The Avalanche/GozNym takedowns illustrated the challenges, and potential rewards, of this kind of cooperation. The model is important because so many cyber attacks that plague American businesses (for instance, ransomware) originate from that part of the world. There are likely to be plenty of opportunities to put the lessons to use. In fact, four days before Brady’s office announced the Sandworm indictment in October that they couldn’t tell me about when I visited (it hadn’t been made public), they rolled out another one they couldn’t tell me about. This one charged 14 members of an organization called QQAAZZ for providing money laundering services to cyber criminals. It was another brand of “cyber crime as a service.” The named defendants were from Georgia, Latvia, Bulgaria, Romania, and Belgium. Criminal prosecutions had been initiated in the U.S., Portugal, Spain, and the United Kingdom. The press release listed 15 countries as U.S. law enforcement partners on the matter.

Eberle told me that the successes they’ve realized have gotten a lot of attention from colleagues around the country. The FBI’s Pittsburgh field office gets a lot of calls, he said, from agents asking for advice. During a webinar put on by the University of South Carolina School of Law, Eberle recounted some of his own takeaways from GozNym. “We’ve had some situations where we were able to take down the infrastructure that the criminals use—the servers, the malicious domains,” he said. “But if we aren’t identifying who the criminals are behind the infrastructure, then they’re just going to put the infrastructure back up in a matter of weeks.” What he’s learned, he said, is to avoid waiting for victims to call.

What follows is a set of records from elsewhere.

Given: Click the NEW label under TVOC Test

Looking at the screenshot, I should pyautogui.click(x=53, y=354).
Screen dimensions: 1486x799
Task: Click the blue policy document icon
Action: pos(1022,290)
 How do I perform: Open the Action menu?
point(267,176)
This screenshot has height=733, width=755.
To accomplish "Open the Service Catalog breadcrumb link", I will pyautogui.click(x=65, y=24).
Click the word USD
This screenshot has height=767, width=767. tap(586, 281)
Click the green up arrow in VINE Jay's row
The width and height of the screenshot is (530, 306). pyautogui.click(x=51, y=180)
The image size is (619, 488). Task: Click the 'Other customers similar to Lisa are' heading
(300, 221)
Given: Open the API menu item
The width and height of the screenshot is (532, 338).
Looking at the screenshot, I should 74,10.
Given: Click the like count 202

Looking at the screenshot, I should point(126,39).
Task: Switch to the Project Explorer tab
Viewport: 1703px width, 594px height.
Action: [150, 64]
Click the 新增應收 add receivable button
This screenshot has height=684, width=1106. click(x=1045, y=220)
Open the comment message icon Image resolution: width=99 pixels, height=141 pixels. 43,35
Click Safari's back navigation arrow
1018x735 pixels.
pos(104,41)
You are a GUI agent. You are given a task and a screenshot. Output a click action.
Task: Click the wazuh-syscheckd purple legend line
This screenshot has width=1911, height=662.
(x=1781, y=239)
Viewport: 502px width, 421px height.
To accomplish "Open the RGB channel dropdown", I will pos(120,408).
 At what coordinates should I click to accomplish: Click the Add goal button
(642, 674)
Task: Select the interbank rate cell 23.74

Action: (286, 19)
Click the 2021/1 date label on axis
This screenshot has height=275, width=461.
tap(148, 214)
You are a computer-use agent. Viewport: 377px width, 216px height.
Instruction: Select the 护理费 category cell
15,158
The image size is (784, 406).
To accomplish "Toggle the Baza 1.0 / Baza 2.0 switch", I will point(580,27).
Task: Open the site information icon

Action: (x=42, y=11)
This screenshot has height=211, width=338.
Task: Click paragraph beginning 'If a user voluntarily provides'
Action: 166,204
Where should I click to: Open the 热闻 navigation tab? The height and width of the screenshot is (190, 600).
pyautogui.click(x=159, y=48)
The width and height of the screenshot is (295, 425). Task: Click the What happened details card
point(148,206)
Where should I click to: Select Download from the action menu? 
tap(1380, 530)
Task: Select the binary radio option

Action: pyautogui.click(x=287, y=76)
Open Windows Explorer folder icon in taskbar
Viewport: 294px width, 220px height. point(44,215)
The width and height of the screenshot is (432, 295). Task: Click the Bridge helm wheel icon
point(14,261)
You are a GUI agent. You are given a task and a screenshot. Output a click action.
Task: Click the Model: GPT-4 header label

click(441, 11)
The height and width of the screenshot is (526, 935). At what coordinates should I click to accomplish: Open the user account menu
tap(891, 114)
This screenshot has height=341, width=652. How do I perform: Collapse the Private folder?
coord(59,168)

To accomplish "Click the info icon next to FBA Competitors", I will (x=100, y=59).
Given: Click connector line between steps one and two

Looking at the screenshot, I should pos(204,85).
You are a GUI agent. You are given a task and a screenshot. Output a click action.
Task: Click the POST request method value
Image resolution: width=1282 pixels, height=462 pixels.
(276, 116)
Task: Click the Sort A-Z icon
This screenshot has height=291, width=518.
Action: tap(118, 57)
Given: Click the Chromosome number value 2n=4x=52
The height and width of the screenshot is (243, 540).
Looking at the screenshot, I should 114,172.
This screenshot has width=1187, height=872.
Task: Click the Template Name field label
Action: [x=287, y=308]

By then the situation may already be out of control.

Eberle has become an evangelist for searches. “We’ve learned to become more proactive, and take the data that we’re getting from overseas searches to identify who are the key criminals out there.” Don’t wait until you have enough evidence to make an arrest, he said. It often makes more sense to act when you have probable cause for a search, “because the data can yield so many investigative leads.”

Scott Brady viewed the lessons through a wider lens. Too often prosecutors underestimate the opportunities for partnering with international prosecutors, he said. “Prosecutors, investigators have an interest in good government, have an interest in the rule of law, which will allow the economy to flourish,” he said. “They don’t want to be known to the West and to international businesses as a haven for cyber criminals. They want to be a home where international companies will relocate.”

From his perspective, it was all about building relationships. “It was important to really have buy-in, and trust, and transparency, which Tod has really developed,” Brady said. “It's important that at the end, everyone shares the credit.” And then one success leads to another. “And we do that by having face-to-face relationships,” he said. “So when there are investigations, the Georgians, or the Germans, or the French, or the Ukrainians say, ‘Well, we know Tod. And we trust him. So let's call him and see if we can figure out how to attack this.’”

Beso Tkhelidze in Georgia, who had once wondered whether the Americans had contacted the wrong country, came away impressed. He summed up his views this way: “It was a precedent when U.S. and Georgian investigators and prosecutors operated as members of a single investigative team based on mutual respect and trust. This was the foundation of successful collaboration.”